▶ _Task directions_: Find every line in the records below that holds the word "will", and copy each one.

▶ _Stored data_:
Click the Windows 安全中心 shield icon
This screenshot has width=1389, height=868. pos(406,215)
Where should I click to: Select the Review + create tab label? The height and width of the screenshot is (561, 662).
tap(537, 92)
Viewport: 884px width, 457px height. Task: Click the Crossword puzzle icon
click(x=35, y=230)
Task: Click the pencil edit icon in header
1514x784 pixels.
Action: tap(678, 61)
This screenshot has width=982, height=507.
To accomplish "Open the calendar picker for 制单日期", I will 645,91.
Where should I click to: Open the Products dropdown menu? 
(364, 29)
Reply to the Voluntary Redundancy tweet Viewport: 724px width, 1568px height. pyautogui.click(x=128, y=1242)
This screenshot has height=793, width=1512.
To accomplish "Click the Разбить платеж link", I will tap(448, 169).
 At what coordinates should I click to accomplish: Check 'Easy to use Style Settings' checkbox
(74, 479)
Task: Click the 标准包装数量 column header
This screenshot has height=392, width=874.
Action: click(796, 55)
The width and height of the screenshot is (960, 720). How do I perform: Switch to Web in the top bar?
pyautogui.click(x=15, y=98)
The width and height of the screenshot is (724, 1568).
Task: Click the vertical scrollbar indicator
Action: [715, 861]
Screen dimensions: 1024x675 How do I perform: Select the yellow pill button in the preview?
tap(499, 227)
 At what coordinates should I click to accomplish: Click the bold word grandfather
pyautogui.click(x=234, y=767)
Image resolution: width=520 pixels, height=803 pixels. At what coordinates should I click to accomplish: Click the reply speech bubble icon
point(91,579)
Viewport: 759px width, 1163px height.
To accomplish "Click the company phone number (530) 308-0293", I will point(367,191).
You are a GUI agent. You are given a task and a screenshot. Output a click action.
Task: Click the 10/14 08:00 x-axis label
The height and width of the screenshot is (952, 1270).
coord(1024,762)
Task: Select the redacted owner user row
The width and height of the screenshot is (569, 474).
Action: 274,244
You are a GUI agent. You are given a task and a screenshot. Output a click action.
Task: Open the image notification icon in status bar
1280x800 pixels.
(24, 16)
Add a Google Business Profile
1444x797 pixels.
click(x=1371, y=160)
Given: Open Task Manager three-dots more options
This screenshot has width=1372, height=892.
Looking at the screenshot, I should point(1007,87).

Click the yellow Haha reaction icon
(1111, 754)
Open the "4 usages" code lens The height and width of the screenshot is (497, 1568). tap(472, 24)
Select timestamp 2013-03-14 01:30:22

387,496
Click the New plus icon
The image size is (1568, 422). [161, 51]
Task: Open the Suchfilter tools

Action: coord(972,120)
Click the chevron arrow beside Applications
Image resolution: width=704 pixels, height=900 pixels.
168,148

▶ _Exercise response_:
To accomplish "Open the calendar picker for 制单日期", I will 645,91.
To accomplish "Click the Разбить платеж link", I will tap(448, 169).
To accomplish "Click the company phone number (530) 308-0293", I will point(367,191).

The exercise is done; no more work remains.